Dal fonema al grafema al nullema?

Nel mese di maggio dell'anno scorso sul blog Noivastesi c'è stato un interessante dialogo sul dialetto vastese.

Ci sono tre tipi di dialetto vastese ben distinti? Se si scrive in dialetto, bisogna usare quello trascritto da Luigi Anelli alla fine dell' ’800 o quello parlato oggi? Il dialetto vastese è una lingua vivente o è una lingua morta? Dall'epoca di Anelli fino gli anni ’50 la mutazione del dialetto è stata lenta, che fare di fronte a una trasformazione molto più rapida, con la perdita di tanti vocaboli? Come regolarsi nel passaggio dal parlato allo scritto? Se il dialetto vastese è una lingua viva, bisogna adattare il grafema al fonema, cioè riprodurre per iscritto un suono: ma come farlo? Con regole standardizzate o con la libera creatività degli scriventi? E come affrontare le diversità dello stesso dialetto più tradizionale, tra campagna e abitato urbano, tra mestieri diversi, addirittura in circostanze diverse (anni fa si parlava di sermo communis e sermo urbanus)?

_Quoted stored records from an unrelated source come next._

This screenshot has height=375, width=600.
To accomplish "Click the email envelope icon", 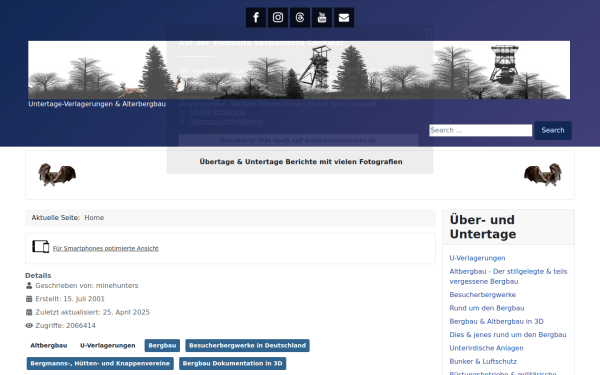I will (x=344, y=18).
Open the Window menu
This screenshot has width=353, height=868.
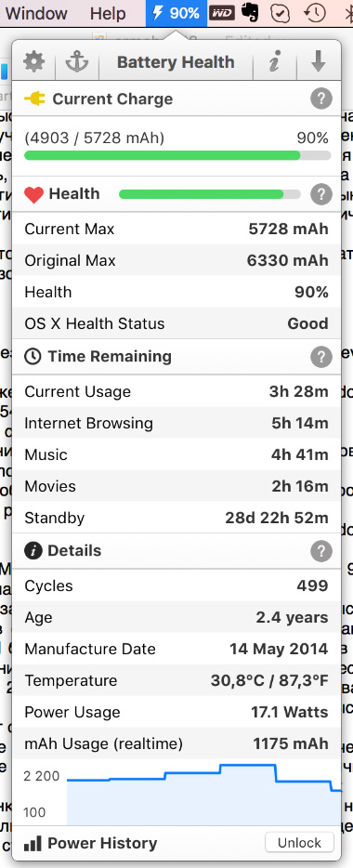click(36, 13)
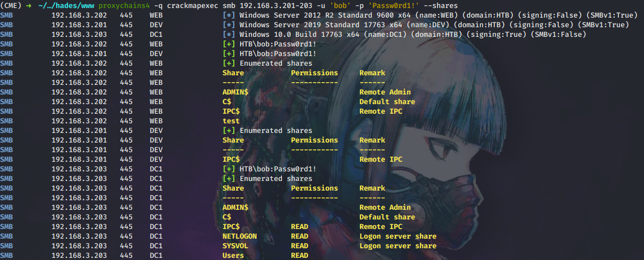This screenshot has width=644, height=260.
Task: Click the (CME) virtualenv prompt indicator
Action: coord(11,5)
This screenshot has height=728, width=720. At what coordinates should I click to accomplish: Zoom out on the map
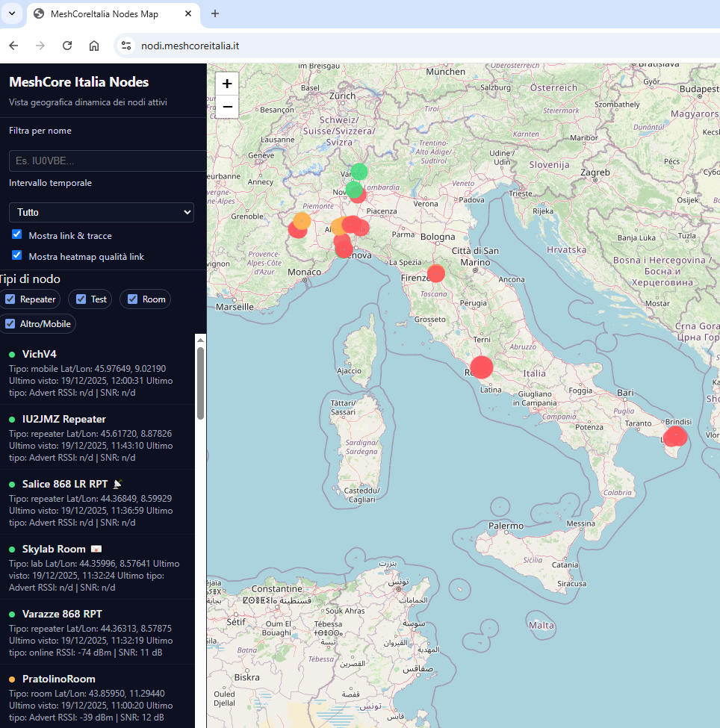(x=227, y=107)
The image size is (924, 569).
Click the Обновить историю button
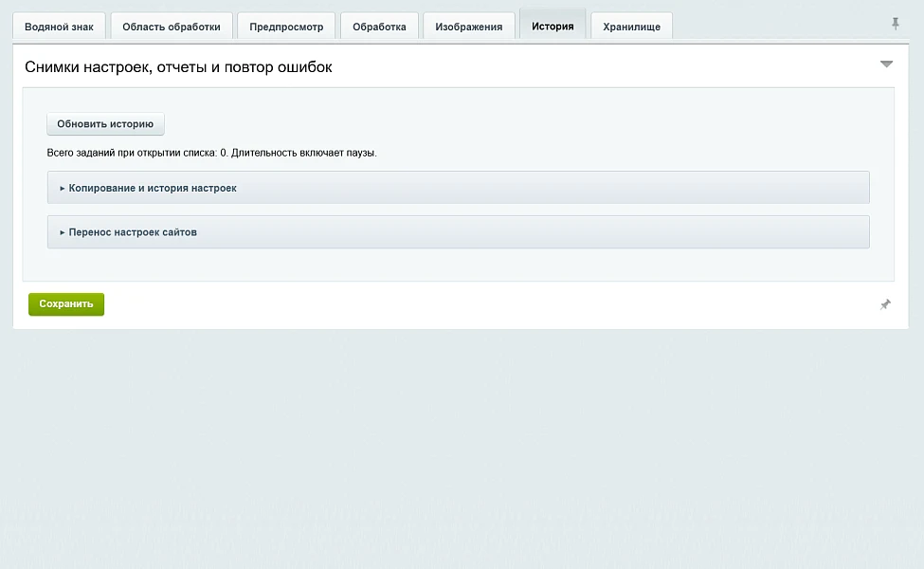[105, 124]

Verrebbe anche la curiosità di sapere come venga qualificata una lingua morta non molto tempo prima della morte. E se esista una modellizzazione del percorso di trasformazione. Ma anche questo è tema per cultori della materia.

Chi non si occupa di linguistica percepisce il dialetto vastese come materia fluida e volatile. Essenzialmente tradizione orale, in un tempo in cui si è consegnato male e poco. Oggi senza più il sostegno di una società statica o quello di apparati di normalizzazione e di controllo. Caduco. In fondo, sono sempre onde sonore.

Viene in mente che, nell'ormai remoto 1975, una ben nota label di Arles ha pubblicato un cd in cui, a partire dalla decrittazione delle notazioni della parte vocale fatta da Suzanne Haïk Vantoura, venivano ricostruiti alcuni dei canti della Bibbia. Si è cercato di far risuonare di nuovo il canto, ad esempio, del celebre salmo 23 il Signore è il mio pastore. Quattro anni dopo, per la stessa label, Gregorio Paniagua e i musicisti dell'Atrium musicae di Madrid hanno ricostruito un ampio set di strumenti musicali (auloi, lyra, kithara, hydraulos, syrinx, ecc.) e hanno provato a far risuonare i minuscoli (e controversi) frammenti di scrittura musicale dell'antica Grecia. E a dare un’idea dell’enormità della perdita. Operazioni bellissime e avventurose, specialmente la seconda senza riscontri di una buona approssimazione all'originale.

Fatte le dovute proporzioni, si dovrebbe rifare lo stesso percorso? Un vastese del 2080 parla il dialetto dell'epoca e, magari, ha gli occhi a mandorla e dice J’ai sou vastaroller. Ha avuto contatto diretto con il dialetto parlato da nonni nati attorno al 2020. Può immaginare, ricostruire e ancor più riprodurre i suoni, anche i più caratteristici, del dialetto alla Anelli di 200 anni prima? Sulla sola base dei simboli scritti? La commutazione tra grafema e fonema è agevole con una lingua usata correntemente. Lo sarà altrettanto con suoni mai uditi?

Per questo l'esistenza di un archivio, di una banca dati dell’universo sonoro (parole, frasi, proverbi, spezzoni di conversazione, registrazioni dal vivo, canti, ecc.) del dialetto parlato nei diversi periodi (se sia di tipo A, B, C o Z, lo vedranno i cultori della materia) diventa uno strumento di documentazione e di conservazione indispensabile, soprattutto se quel parlato scompare per trasformazione. Con una conservazione analoga agli scritti antichi o alle fotografie. E anche molti anni dopo gli ascoltatori avranno un documento sonoro dell'epoca con buona approssimazione all'originale. E gli studiosi del dialetto avranno uno strumento per seguire e studiare la sua evoluzione.

I ragionamenti svolti nel dialogo sono confortanti, perché presuppongono logicamente che le scorte in cantina siano abbondanti. Che esistano, da qualche parte, non ore ma addirittura settimane di registrazione del dialetto parlato da gran parte dei nostri genitori (ma anche da figli e nipoti). Altrimenti è abbastanza vicino il rischio - oggi per il dialetto alla Anelli, domani per le variazioni successive - di passare dal fonema al grafema al nullema. Strologando sui suoni che sarebbero rappresentati da simboli grafici irrimediabilmente equivoci.